El pulso entre Irán, Estados Unidos e Israel entró este miércoles en una fase más peligrosa.
La Guardia Revolucionaria iraní advirtió que responderá “con firmeza” a cualquier intervención extranjera, en medio de las protestas masivas que sacuden al régimen en Teherán.
Desde la cúpula militar, se dejó claro que el país está listo para actuar si Washington decide respaldar de forma directa a los manifestantes.
El mensaje fue reforzado por el ministro de Defensa, Aziz Nafizardeh, quien aseguró que toda base o instalación regional que colabore con una ofensiva contra Irán será considerada un objetivo militar legítimo.
La amenaza se produce mientras fuentes diplomáticas confirman la evacuación preventiva de personal estadounidense de la base aérea de Al Udeid, en Qatar, una de las principales plataformas militares de EE. UU. en Medio Oriente.
La escalada coincide con recientes declaraciones del presidente Donald Trump, quien afirmó que “la ayuda está en camino” para los manifestantes iraníes y dejó abierta la posibilidad de una acción militar.
Sus palabras profundizaron la confrontación directa con Teherán y encendieron las alarmas sobre un posible conflicto regional de gran alcance.
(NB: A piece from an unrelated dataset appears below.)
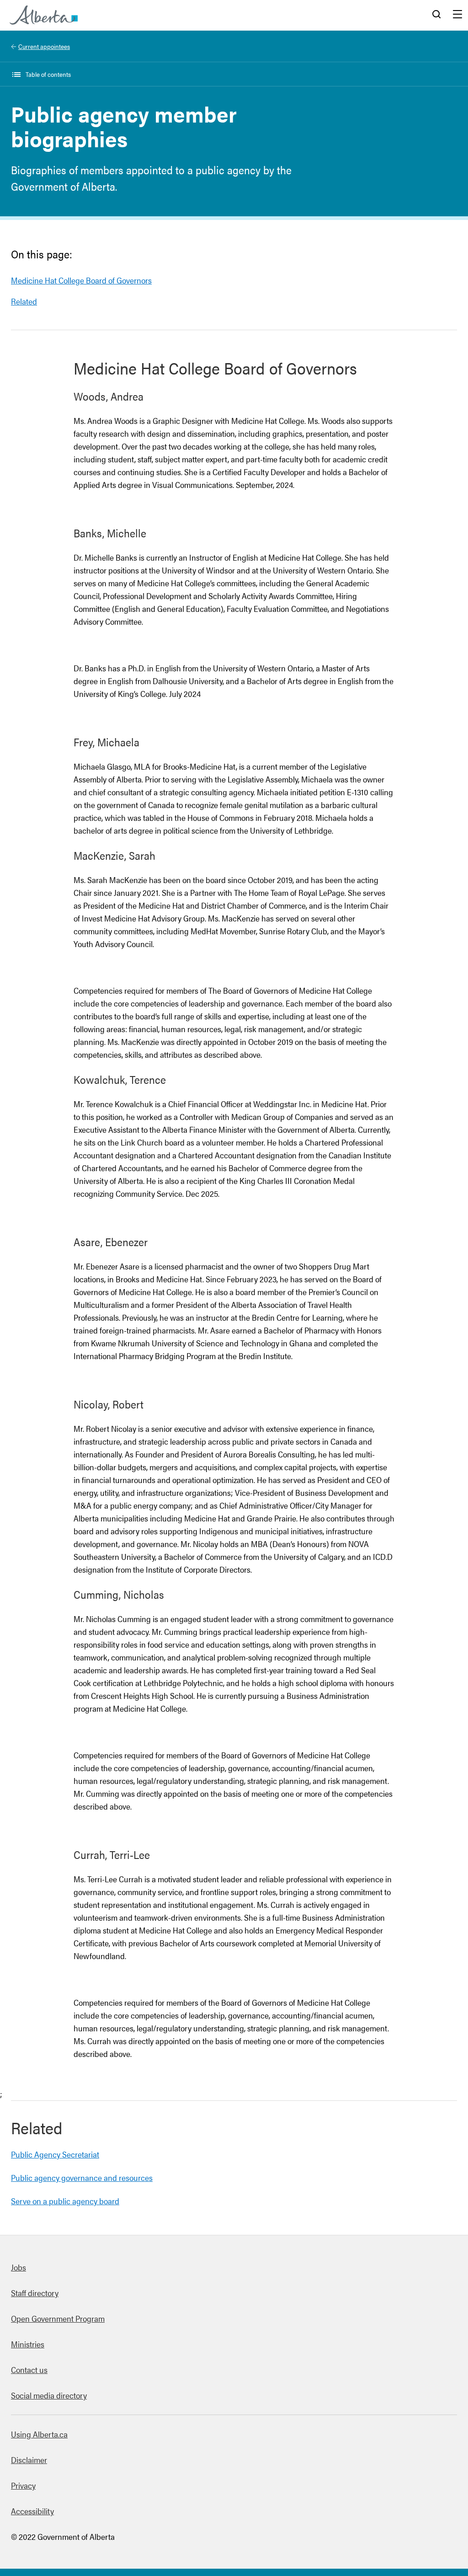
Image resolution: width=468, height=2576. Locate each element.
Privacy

Dentro de Irán, la crisis se agrava. El Poder Judicial anunció juicios acelerados contra los detenidos bajo el cargo de moharebeh —“guerra contra Dios”—, una figura que puede derivar en la pena de muerte.
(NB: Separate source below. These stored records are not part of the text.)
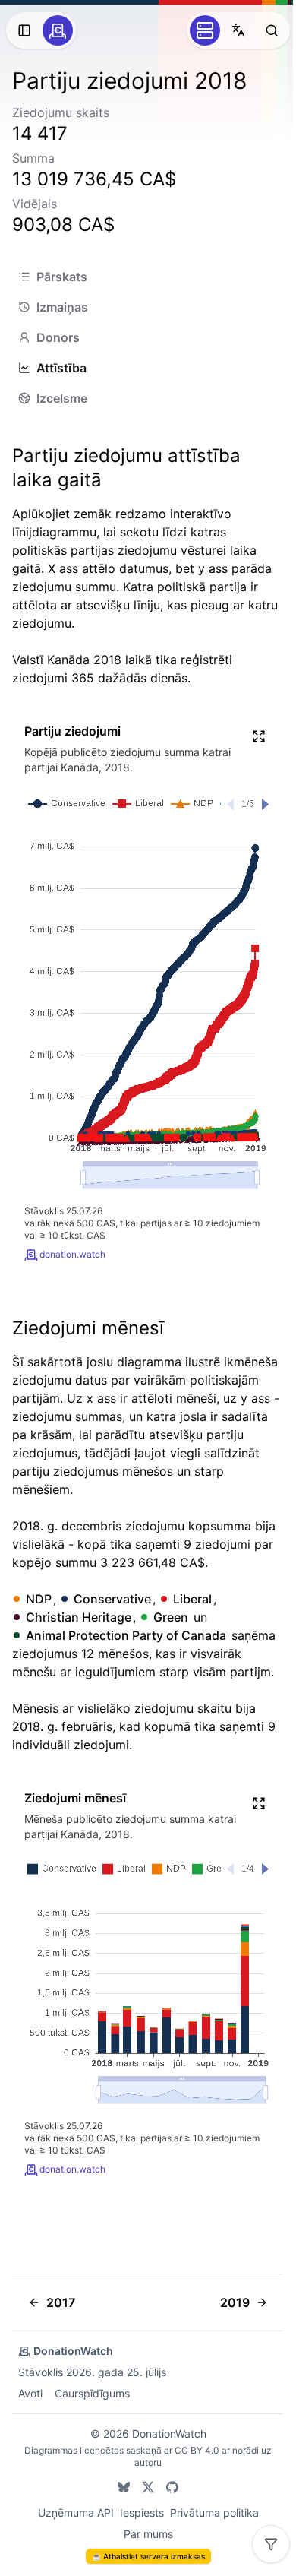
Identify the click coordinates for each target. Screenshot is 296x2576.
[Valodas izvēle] (238, 30)
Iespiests (142, 2512)
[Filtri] (271, 2544)
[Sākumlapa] (58, 30)
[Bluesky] (124, 2487)
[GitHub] (172, 2487)
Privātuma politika (214, 2512)
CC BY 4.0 (197, 2450)
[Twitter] (148, 2487)
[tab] (148, 276)
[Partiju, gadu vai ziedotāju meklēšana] (272, 30)
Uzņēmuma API (76, 2512)
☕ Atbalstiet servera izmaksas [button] (148, 2556)
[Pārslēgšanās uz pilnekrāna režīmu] (259, 736)
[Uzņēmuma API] (205, 30)
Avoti (30, 2393)
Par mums (148, 2533)
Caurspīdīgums (92, 2393)
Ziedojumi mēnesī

Organismos de derechos humanos alertan sobre ejecuciones inminentes y denuncian un uso sistemático de la represión para sofocar la disidencia.
Aunque el régimen reconoce unas 2.000 muertes durante los disturbios, organizaciones independientes elevan la cifra a más de 2.500 fallecidos y estiman que al menos 10.000 personas siguen detenidas.
La situación se ve agravada por un apagón digital que ya supera los cinco días, limitando el acceso a información verificada.En el ámbito internacional, el aislamiento de Teherán se profundiza.
Estados Unidos canceló todo contacto diplomático y varios países europeos convocaron a los embajadores iraníes para condenar lo que califican como la represión más violenta de la historia reciente del país. En contraste, Rusia y China reiteraron su apoyo a la soberanía iraní, ampliando la fractura global frente a la mayor ola de desobediencia civil desde 1979.